Senator Butler, (the uncle of Preston S. Brooks,) declared in a speech in the U. S. Senate, this session:
"That men have no right to vote unless they are possessed of property as required by the constitution of South Carolina. There no man can vote unless he owns ten negroes, or real estate to the value of ten thousand dollars."
In reference to the murder of Keating. the Irish waiter, at Willard's Hotel, Washington City, by Hon. Philip T. Herbert, the Charleston Standard says :
"If white men accept the office of meinials, it should be expected that they will do so with an apprehension of their relation to socioty, and the disposition quietly to encounter both the responsibilities and liabilities which the relation imposes."
The Alabama Mail, in commenting on the same, says:
"It is getting time that waiters at the North were convinced that they are servants, and not ' gentlemen ' in disguise. We hope this Herbert affair will teach them prudence."
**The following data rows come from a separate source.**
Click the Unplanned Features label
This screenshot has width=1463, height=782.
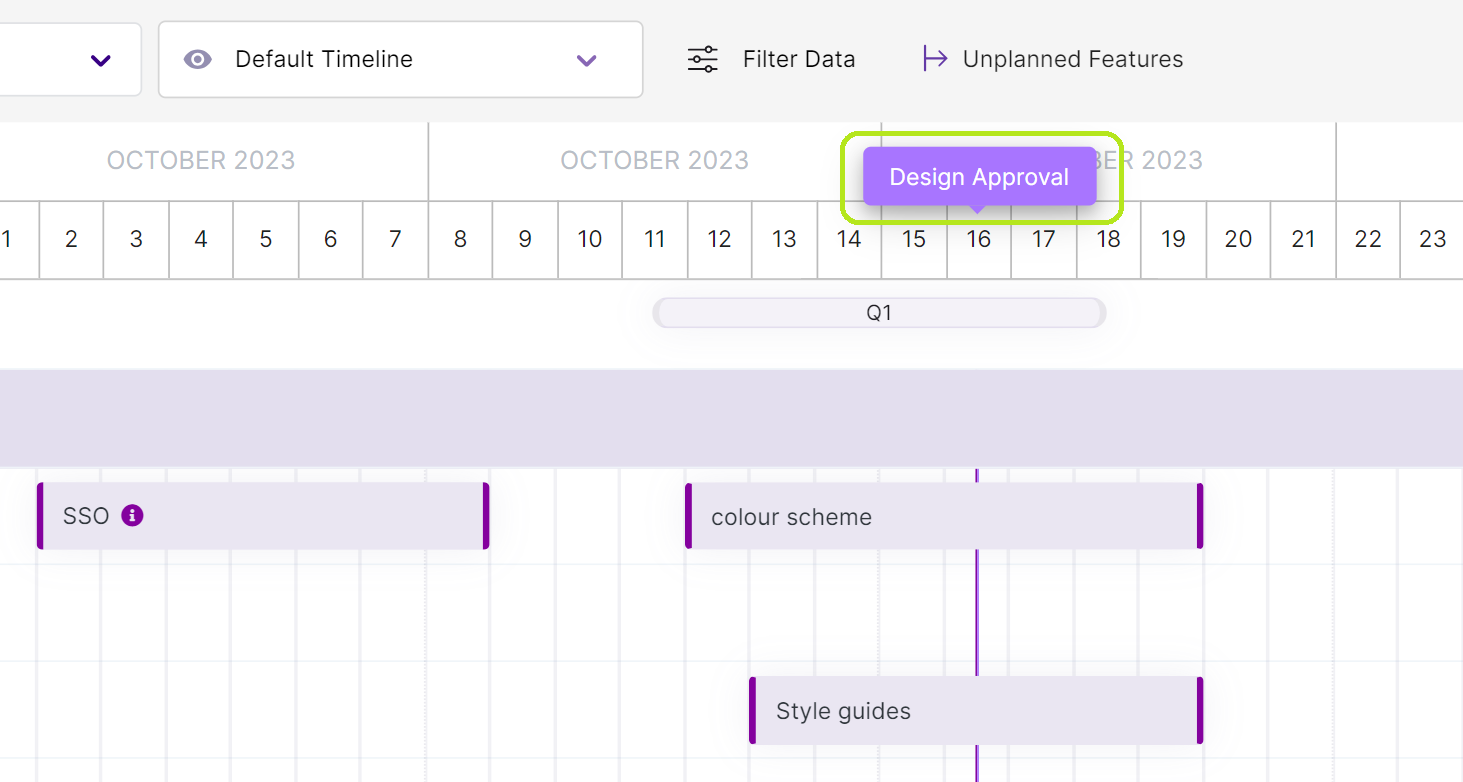click(x=1072, y=59)
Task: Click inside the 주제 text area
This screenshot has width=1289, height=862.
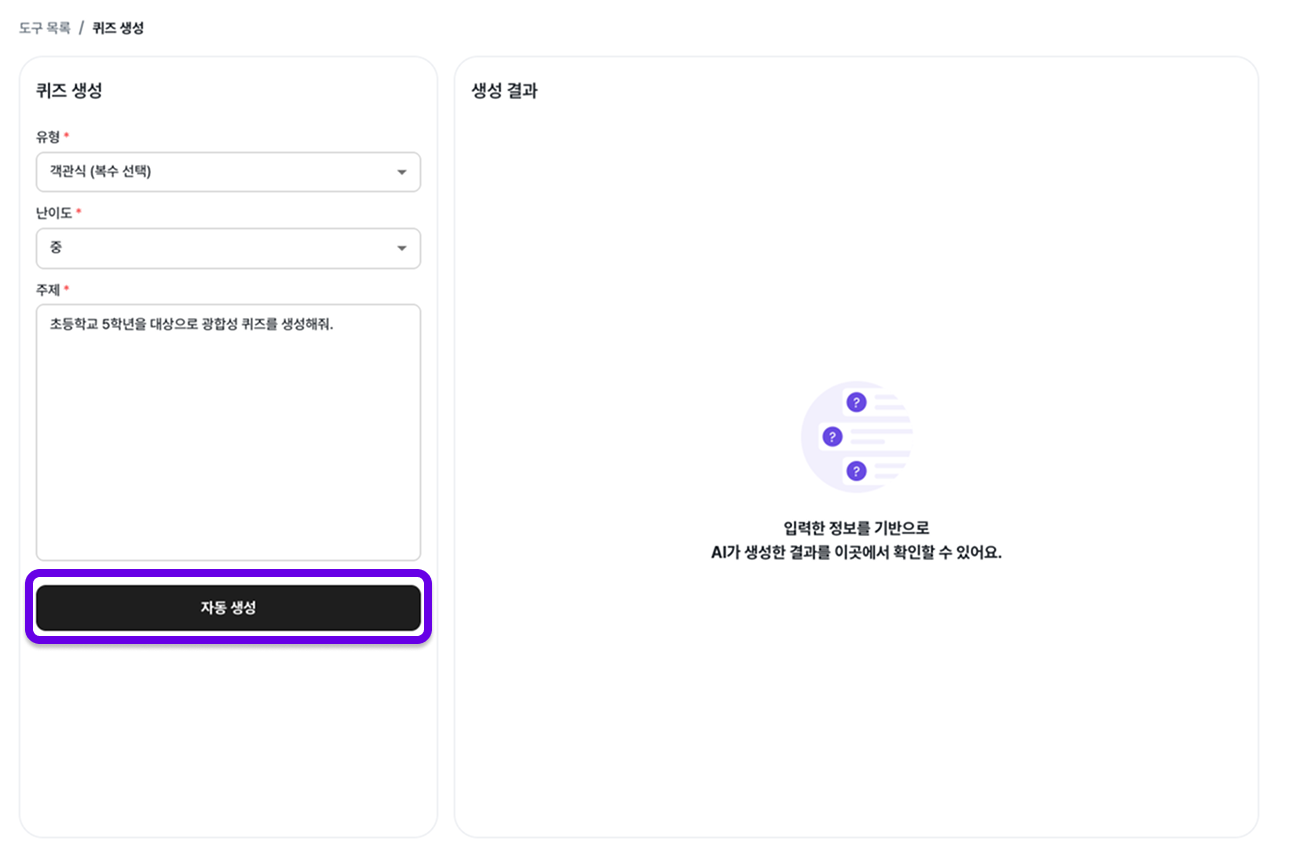Action: coord(228,430)
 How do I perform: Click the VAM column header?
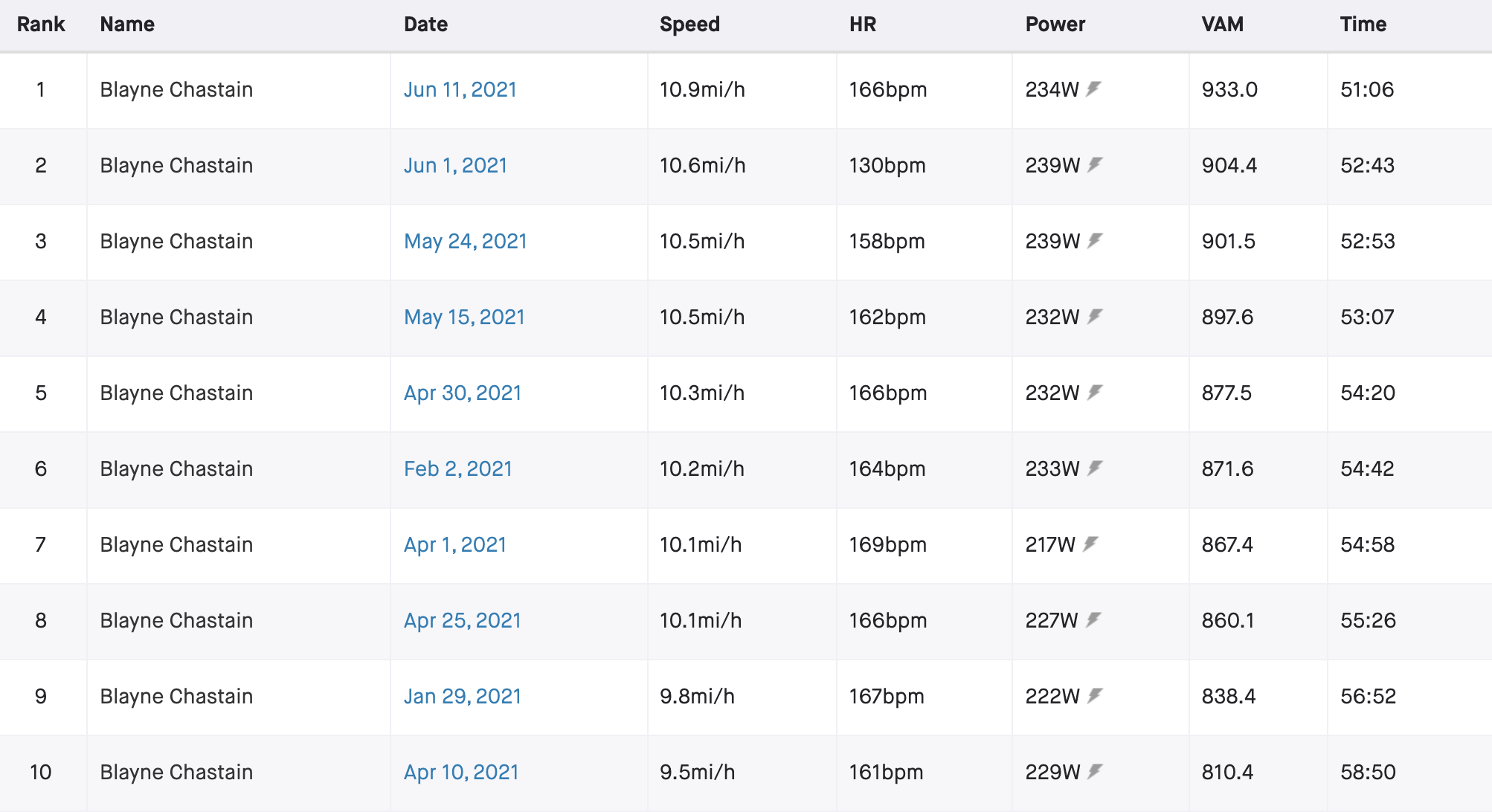click(1223, 25)
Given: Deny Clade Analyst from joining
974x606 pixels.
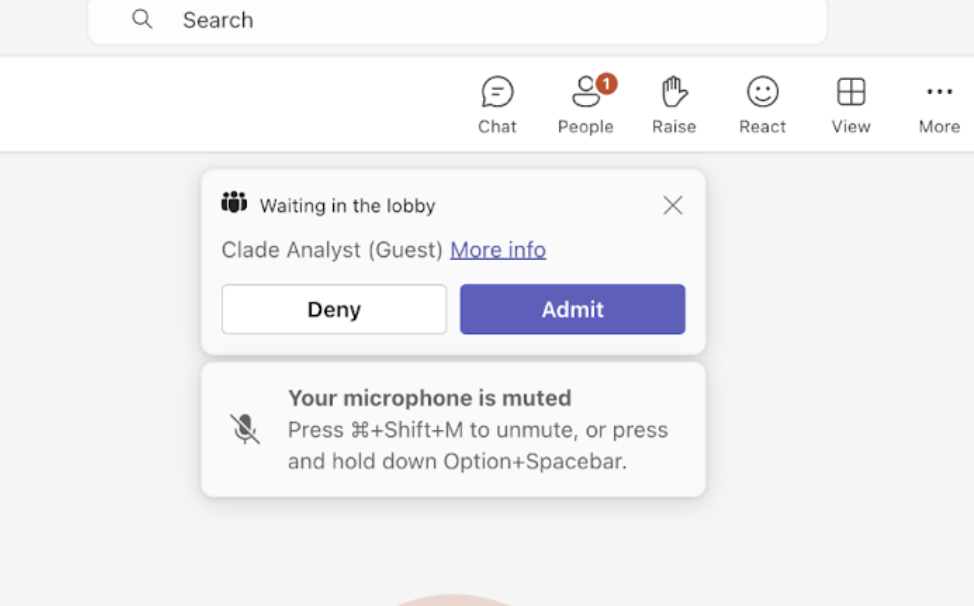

"But the worst of all these abominations is the modern system of free schools. The New England system of free schools has been the cause and prolific source of the infidelities and treason that have turned her cities into Sodoms and Gomorrahs, and her land into the common nestling places of howling bedlamits. We abominate the system because schools are free."
The Washington Union, the national organ of the "Democratic" party, says that the honest and heroic free laboring men of Kansas, "are a miserable, blear-eyed rabble, who have been transferred like so many cattle to that country."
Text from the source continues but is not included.